## [Problem requirements]
Retype the forum text on back pain and aging word for word, from its title to its final sentence.

## [Text for analysis]
● ● ● ●

Natter 66: Get Your Kicks.
Off-topic discussion. Wanna talk about corsets, pandas, duct tape, or physics? This is the place. Detailed discussion of any current-season TV must be whitefonted.
Sorry guys. I've just never had days' long back pain and it hurts and is a little scary.
Once you get into your thirties it's common to start having back issues. The elasticity of the disks between your vertabrae is less and things start grinding and nerves get hurty.
You can't push yourself as you did before, and woe if you forget proper lifting form.
When you're younger pushing yourself harder makes you stronger. Then you pass this mysterious threshold where pushing harder just breaks you down.
I read something the other day that we humans evolved to be relatively healthy while growing up and during the first few years of childbearing age, but that's it; after that, evolution apparently just doesn't give a fuck.
In terms of bone density, pushing harder at any age is the only thing that will improve it. But load-bearing exercise only builds up bone in your legs, leaving your hipbones to get increasingly fragile.

● ● ● ●

(Records from a data source)

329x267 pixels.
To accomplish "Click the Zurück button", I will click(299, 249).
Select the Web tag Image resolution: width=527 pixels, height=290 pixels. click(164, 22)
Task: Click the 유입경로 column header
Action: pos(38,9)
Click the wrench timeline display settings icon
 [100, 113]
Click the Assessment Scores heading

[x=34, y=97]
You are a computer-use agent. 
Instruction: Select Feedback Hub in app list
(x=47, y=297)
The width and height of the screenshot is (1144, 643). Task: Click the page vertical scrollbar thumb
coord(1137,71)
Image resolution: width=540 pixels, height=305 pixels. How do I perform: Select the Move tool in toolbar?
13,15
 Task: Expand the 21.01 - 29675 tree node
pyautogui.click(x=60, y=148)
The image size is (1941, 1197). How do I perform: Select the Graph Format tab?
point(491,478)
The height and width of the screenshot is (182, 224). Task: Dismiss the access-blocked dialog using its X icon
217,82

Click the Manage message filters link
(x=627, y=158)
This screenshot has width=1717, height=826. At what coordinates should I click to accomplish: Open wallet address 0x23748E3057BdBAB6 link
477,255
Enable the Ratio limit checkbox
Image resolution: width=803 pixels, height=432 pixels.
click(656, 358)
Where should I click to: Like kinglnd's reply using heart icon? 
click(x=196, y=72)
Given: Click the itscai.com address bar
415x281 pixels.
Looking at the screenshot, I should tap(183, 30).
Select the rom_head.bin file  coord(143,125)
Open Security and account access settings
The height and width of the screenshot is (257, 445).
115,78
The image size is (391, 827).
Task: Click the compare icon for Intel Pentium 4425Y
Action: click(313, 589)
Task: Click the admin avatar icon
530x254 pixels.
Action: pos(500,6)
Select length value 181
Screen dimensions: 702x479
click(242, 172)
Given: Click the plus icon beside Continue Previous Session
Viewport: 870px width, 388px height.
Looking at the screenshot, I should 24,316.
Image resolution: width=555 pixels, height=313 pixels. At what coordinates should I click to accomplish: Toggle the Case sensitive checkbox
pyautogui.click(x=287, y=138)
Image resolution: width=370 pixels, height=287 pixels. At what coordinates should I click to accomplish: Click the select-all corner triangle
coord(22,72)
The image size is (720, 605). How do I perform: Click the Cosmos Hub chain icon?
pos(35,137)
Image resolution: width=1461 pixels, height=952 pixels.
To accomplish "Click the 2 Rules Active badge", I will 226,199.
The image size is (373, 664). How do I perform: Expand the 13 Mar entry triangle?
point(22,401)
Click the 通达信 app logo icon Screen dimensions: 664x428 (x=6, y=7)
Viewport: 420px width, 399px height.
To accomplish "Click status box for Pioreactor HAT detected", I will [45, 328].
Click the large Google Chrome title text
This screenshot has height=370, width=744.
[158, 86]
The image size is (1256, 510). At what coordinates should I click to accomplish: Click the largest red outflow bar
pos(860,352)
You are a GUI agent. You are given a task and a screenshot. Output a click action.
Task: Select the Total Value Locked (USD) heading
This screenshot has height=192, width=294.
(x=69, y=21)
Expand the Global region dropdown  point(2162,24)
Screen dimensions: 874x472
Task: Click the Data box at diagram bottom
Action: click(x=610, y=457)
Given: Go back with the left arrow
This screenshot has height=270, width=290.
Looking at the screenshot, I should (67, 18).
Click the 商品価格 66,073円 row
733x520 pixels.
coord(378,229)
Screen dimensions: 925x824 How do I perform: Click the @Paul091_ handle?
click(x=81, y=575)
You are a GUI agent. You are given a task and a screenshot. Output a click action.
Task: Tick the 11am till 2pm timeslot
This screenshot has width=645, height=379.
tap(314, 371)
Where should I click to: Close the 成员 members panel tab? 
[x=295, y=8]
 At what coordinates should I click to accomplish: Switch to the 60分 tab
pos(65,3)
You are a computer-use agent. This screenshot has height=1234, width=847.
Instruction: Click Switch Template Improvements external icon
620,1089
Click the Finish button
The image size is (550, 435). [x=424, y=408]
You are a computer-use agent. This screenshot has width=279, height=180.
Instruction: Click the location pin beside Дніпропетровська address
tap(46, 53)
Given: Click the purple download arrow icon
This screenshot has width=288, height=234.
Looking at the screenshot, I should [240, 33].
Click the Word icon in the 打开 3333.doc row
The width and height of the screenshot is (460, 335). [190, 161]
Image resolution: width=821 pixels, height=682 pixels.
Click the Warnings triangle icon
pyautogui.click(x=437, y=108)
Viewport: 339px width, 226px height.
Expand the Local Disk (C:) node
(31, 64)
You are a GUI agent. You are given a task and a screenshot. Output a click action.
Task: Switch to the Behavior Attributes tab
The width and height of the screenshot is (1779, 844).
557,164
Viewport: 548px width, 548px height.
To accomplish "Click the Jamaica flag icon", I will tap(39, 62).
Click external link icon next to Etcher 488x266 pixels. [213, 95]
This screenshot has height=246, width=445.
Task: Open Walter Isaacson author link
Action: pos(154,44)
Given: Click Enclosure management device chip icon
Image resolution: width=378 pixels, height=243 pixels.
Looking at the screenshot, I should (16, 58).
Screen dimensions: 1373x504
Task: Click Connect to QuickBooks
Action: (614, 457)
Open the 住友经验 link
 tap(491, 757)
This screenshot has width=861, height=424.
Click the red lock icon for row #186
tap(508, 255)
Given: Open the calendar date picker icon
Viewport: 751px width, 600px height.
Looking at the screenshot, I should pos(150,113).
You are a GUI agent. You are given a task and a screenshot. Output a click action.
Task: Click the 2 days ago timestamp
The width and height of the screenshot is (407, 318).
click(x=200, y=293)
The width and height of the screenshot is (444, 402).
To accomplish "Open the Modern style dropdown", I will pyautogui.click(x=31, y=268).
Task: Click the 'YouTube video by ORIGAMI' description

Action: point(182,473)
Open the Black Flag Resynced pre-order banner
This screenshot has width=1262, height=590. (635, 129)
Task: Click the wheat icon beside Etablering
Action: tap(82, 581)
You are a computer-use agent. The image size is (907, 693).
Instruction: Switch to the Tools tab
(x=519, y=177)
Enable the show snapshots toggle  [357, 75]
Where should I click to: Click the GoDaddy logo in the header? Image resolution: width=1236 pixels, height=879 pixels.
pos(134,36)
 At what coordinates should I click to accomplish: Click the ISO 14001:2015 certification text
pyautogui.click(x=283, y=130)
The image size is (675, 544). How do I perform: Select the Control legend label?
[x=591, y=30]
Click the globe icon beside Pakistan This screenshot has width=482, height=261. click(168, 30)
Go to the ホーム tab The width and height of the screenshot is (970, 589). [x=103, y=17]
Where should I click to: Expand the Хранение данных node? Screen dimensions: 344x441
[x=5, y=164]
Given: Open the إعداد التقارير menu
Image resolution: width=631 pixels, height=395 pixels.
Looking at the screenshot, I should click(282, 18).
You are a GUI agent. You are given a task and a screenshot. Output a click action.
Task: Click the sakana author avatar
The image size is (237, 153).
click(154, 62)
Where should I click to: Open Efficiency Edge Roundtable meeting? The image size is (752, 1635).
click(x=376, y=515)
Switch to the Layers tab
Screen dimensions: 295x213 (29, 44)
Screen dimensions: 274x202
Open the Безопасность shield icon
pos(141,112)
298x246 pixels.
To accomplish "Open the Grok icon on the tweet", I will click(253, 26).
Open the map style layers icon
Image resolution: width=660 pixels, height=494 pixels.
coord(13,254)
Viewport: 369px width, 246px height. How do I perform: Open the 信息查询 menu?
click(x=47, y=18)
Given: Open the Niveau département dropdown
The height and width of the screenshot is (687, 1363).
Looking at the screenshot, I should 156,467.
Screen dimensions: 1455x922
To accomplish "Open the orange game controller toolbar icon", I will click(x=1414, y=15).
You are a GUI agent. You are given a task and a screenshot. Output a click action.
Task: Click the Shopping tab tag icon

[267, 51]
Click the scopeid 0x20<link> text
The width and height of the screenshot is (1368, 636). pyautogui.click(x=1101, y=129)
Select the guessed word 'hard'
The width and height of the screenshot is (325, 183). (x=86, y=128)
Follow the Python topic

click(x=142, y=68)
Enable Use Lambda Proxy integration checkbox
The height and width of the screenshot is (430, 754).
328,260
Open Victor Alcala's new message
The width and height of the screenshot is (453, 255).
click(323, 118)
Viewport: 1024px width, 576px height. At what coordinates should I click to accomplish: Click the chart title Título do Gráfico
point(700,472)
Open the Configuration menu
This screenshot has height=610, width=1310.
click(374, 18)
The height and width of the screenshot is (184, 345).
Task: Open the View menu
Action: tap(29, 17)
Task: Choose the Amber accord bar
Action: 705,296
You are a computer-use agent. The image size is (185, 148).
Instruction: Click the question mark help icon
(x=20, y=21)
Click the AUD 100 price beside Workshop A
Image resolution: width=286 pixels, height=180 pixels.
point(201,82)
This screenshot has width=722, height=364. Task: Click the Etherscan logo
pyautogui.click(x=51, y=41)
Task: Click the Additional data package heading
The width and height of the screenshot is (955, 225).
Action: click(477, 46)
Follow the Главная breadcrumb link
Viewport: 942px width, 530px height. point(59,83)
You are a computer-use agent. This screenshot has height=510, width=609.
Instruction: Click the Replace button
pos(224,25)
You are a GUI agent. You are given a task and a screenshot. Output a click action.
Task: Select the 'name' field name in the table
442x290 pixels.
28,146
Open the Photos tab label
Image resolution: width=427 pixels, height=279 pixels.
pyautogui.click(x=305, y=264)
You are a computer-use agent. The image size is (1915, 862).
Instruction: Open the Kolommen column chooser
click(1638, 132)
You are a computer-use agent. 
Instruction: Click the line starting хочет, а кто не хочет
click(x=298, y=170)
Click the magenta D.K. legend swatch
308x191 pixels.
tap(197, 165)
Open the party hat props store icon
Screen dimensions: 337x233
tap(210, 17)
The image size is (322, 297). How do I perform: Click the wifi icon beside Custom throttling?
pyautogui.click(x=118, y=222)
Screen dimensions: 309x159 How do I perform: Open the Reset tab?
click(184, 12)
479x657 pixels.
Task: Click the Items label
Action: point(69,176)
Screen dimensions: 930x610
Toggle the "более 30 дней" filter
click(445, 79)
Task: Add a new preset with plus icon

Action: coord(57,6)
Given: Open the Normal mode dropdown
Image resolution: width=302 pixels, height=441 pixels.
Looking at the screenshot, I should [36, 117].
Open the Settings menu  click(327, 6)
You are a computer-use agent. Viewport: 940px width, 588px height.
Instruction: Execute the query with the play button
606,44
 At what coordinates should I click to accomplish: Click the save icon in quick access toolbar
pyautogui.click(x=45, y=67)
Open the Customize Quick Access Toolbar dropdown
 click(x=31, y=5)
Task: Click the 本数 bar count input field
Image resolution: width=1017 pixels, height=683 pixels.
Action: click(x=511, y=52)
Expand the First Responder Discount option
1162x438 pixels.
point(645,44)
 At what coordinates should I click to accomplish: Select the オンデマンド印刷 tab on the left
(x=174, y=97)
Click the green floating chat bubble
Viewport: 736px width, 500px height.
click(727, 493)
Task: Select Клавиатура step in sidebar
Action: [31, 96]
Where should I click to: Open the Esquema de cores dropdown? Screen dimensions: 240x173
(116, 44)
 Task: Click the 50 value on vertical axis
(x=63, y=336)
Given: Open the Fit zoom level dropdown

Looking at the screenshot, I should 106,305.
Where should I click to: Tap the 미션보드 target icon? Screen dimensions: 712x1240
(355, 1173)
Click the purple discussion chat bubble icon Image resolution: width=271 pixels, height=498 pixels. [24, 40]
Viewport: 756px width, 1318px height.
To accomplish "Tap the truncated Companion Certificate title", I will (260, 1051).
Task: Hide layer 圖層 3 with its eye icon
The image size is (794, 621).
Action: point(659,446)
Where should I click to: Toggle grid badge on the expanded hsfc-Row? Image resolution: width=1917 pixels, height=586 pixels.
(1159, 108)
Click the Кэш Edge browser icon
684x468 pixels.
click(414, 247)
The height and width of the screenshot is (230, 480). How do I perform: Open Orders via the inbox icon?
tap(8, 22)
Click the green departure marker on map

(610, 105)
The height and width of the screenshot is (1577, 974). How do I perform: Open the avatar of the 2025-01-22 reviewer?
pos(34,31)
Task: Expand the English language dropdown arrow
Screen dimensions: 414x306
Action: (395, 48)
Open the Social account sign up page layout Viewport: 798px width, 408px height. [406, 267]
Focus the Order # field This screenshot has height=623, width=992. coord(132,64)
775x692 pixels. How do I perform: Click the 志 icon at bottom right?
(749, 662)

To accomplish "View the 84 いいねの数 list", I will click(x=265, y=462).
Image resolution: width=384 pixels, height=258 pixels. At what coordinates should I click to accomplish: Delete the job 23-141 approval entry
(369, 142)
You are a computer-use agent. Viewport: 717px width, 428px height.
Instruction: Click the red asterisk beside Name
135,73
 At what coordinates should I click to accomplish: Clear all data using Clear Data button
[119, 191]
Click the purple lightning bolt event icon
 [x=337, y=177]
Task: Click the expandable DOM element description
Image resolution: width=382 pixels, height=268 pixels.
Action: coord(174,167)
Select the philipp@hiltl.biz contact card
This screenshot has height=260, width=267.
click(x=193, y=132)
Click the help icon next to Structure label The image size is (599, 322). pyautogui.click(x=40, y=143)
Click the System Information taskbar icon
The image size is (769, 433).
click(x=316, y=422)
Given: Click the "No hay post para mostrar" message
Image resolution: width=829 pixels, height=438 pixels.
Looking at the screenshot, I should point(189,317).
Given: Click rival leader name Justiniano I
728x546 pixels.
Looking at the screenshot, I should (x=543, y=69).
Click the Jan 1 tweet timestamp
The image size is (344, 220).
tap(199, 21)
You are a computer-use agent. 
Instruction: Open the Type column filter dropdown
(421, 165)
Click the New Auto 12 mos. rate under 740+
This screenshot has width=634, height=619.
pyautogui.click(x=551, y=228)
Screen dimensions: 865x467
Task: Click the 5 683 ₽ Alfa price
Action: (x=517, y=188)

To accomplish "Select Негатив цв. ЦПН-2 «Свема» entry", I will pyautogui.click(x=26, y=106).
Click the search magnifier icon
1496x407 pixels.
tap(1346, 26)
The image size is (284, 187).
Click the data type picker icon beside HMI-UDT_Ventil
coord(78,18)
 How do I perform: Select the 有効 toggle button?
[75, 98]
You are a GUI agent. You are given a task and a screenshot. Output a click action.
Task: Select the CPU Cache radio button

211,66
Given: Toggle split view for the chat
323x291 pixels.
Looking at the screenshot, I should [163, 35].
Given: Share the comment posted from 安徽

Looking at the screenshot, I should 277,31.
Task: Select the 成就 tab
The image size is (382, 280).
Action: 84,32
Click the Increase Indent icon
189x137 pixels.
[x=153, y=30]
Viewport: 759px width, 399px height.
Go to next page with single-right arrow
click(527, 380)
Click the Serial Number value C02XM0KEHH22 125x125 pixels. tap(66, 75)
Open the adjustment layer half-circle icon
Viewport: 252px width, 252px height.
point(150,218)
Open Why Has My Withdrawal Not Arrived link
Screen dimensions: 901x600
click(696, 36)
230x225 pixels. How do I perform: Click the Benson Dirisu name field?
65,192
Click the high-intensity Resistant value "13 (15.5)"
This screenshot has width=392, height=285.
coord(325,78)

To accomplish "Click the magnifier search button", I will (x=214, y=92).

● ● ● ●

## [Result of this exercise]
Natter 66: Get Your Kicks.
Off-topic discussion. Wanna talk about corsets, pandas, duct tape, or physics? This is the place. Detailed discussion of any current-season TV must be whitefonted.
Sorry guys. I've just never had days' long back pain and it hurts and is a little scary.
Once you get into your thirties it's common to start having back issues. The elasticity of the disks between your vertabrae is less and things start grinding and nerves get hurty.
You can't push yourself as you did before, and woe if you forget proper lifting form.
When you're younger pushing yourself harder makes you stronger. Then you pass this mysterious threshold where pushing harder just breaks you down.
I read something the other day that we humans evolved to be relatively healthy while growing up and during the first few years of childbearing age, but that's it; after that, evolution apparently just doesn't give a fuck.
In terms of bone density, pushing harder at any age is the only thing that will improve it. But load-bearing exercise only builds up bone in your legs, leaving your hipbones to get increasingly fragile.